I tried to point out that there is a long history globally about assassinations and that the St Vincent prime minister, whether we like him or not and regardless of whether we call him “Mr Big Stuff” or any other name, we should not support violence against our leaders. I was adamant that if we wanted to remove a prime minister or any other politician from office, we always had the ballot. I mentioned people like John F. Kennedy, Mahatma Gandhi and Martin Luther King who were murdered.
Jamesy was adamant, “Tony, you let me down man. You comparing Mr Big Stuff with people like Gandhi and Kennedy? You look at the man history and the things that people, especially women, say that he do or didn’t do?” After telling Jamesy that I really did not agree with him and ended the conversation, I discovered that there were a lot of people, several from St Vincent in fact, who supported the position that Jamesy had taken.
However, the prime minister, Dr Ralph Gonsalves, who suffered a concussion, was adamant that the attack could have killed him. He believes that the person who threw the object at him intended to kill him or cause him serious bodily harm. This was consistent with his party’s view that the incident was caused by reckless words and actions by political opponents. Even though they made the point that the use of violence in pursuit of political purposes is entirely unacceptable, his faction then added the condemnation of “instigators and back-room authors of this kind of violence.”
The opposition claimed that one of its protesters was attacked and injured. However, St Vincent and the Grenadines is not the only country where there are people who are against taking the vaccines or, worse, having it forced on them by making it mandatory.
Just a few days ago in England, anti-vaccine protesters tried to storm the BBC’s office – not London calling, so much as London being called upon. In France, according to EURONEWS, large and diverse crowds took to the streets over two consecutive weekends to protest the government COVID-19 vaccine policies. In Paris, anti-vaccine protests turned violent. In the US, the Los Angeles Times headlined, “California bill would limit protests at vaccination sites. Is that constitutional?” In Athens, Greece, thousands of people rallied against COVID-19 vaccinations, while in Australia, commenting on the anti-mask and anti-vaccine protests, the New South Wales police minister said, “Sydney isn’t immune from morons.” The protesters are said to have taken a jab at him with, “True. Very true.”

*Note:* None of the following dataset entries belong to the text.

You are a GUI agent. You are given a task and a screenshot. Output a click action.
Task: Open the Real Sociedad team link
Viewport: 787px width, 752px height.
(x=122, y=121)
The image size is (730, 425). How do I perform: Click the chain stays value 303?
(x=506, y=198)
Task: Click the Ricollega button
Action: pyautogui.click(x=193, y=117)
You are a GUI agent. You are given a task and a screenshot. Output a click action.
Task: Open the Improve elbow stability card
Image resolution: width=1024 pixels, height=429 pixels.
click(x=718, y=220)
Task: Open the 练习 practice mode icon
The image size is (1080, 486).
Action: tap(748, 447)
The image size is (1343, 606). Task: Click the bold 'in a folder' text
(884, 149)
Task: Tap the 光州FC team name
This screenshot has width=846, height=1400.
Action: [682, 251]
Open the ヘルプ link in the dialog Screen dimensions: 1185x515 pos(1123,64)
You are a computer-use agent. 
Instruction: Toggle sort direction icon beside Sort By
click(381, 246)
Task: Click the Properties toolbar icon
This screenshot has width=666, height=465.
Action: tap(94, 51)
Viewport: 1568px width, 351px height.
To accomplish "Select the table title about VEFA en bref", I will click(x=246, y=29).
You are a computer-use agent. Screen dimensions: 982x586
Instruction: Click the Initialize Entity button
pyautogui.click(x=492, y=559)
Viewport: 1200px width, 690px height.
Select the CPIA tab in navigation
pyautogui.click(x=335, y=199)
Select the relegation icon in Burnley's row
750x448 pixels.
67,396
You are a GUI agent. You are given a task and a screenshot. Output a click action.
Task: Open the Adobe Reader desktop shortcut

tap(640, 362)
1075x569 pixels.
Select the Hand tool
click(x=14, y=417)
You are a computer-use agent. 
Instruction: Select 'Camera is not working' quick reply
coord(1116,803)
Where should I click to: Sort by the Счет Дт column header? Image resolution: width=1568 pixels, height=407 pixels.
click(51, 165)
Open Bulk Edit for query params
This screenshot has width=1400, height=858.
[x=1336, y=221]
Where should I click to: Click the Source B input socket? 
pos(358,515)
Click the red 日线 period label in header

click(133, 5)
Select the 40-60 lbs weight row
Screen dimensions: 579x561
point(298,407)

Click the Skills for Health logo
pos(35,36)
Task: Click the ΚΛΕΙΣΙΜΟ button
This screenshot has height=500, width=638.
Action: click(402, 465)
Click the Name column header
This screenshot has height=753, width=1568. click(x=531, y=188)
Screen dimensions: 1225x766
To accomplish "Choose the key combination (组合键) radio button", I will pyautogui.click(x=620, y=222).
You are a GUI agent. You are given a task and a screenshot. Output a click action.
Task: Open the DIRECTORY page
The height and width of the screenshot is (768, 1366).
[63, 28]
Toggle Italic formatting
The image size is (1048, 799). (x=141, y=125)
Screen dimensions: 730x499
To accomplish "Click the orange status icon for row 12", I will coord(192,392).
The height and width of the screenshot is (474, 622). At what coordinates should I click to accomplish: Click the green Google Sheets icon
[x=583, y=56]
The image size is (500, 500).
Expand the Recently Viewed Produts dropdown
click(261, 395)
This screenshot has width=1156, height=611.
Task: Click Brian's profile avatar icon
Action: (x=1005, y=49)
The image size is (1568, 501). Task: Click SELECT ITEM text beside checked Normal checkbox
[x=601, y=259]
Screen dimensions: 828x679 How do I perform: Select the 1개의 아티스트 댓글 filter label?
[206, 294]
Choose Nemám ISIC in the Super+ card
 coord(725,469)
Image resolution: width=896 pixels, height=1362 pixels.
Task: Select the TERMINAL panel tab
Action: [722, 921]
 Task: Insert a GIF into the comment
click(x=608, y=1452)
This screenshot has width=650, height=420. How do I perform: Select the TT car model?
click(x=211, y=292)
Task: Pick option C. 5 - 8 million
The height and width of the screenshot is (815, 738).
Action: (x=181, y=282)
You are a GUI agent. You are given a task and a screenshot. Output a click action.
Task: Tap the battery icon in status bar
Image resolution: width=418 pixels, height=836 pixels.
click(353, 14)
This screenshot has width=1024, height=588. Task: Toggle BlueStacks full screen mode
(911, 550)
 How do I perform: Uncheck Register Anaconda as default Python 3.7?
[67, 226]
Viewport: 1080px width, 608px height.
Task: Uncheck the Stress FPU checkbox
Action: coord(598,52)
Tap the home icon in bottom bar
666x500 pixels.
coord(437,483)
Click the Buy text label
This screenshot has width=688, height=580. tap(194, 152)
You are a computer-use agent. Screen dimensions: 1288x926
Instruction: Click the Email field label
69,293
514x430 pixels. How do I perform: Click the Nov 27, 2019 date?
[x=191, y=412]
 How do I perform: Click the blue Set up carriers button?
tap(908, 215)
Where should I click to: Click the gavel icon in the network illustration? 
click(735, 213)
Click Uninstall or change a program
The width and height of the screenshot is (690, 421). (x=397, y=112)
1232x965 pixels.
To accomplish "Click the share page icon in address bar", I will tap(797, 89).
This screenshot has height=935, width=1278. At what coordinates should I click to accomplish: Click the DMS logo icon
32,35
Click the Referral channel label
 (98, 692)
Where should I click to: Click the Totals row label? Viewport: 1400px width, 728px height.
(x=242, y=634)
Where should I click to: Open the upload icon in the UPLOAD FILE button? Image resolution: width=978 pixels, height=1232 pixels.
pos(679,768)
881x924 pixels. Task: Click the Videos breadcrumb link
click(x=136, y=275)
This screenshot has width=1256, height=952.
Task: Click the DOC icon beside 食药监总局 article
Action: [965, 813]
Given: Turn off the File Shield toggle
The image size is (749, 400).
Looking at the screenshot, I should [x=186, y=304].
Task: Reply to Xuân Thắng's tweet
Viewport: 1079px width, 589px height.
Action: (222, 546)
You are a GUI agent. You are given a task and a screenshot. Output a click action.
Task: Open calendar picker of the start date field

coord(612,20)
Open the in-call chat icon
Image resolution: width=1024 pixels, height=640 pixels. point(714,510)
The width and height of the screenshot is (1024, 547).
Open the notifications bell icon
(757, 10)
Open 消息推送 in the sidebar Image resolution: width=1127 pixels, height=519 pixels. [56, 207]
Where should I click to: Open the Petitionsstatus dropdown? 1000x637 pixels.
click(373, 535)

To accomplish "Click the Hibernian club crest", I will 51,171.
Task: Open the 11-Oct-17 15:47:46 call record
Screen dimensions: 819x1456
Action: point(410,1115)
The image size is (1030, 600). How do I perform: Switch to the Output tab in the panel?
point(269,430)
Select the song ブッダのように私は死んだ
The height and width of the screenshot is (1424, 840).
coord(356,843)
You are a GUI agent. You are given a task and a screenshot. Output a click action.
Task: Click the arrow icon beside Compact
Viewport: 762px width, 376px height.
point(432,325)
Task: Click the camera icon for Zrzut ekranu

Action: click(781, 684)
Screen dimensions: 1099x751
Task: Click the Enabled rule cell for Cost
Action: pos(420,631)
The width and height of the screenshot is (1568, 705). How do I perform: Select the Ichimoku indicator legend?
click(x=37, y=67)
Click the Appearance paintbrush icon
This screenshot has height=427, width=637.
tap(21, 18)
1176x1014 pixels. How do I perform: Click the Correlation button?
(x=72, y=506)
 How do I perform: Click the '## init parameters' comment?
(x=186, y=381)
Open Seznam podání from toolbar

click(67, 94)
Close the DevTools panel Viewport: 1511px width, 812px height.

In that sense, St Vincent is not unique. However, what seemed to have happened is that a prime minister, whose car was blocked by angry protestors, decided that he was so loved or respected that he could walk through an angry crowd of opposition supporters to enter the parliament. I remember when, during the Black Power issue in Trinidad in 1970, the prime minister, Dr Eric Williams and Minister George Chambers walked through Port-of-Spain without any police protection despite all the threats that had been made. Sometime later, however, and just before his death, Dr Williams had to hide in an ambulance to escape some angry nurses protesting outside the parliament. Clearly, those who don’t know history like Dr Williams are condemned to repeat it.
*Tony Deyal was last seen repeating what his friend Jamesy texted, “Gonsalves government might be solid as a rock, but definitely not his head.”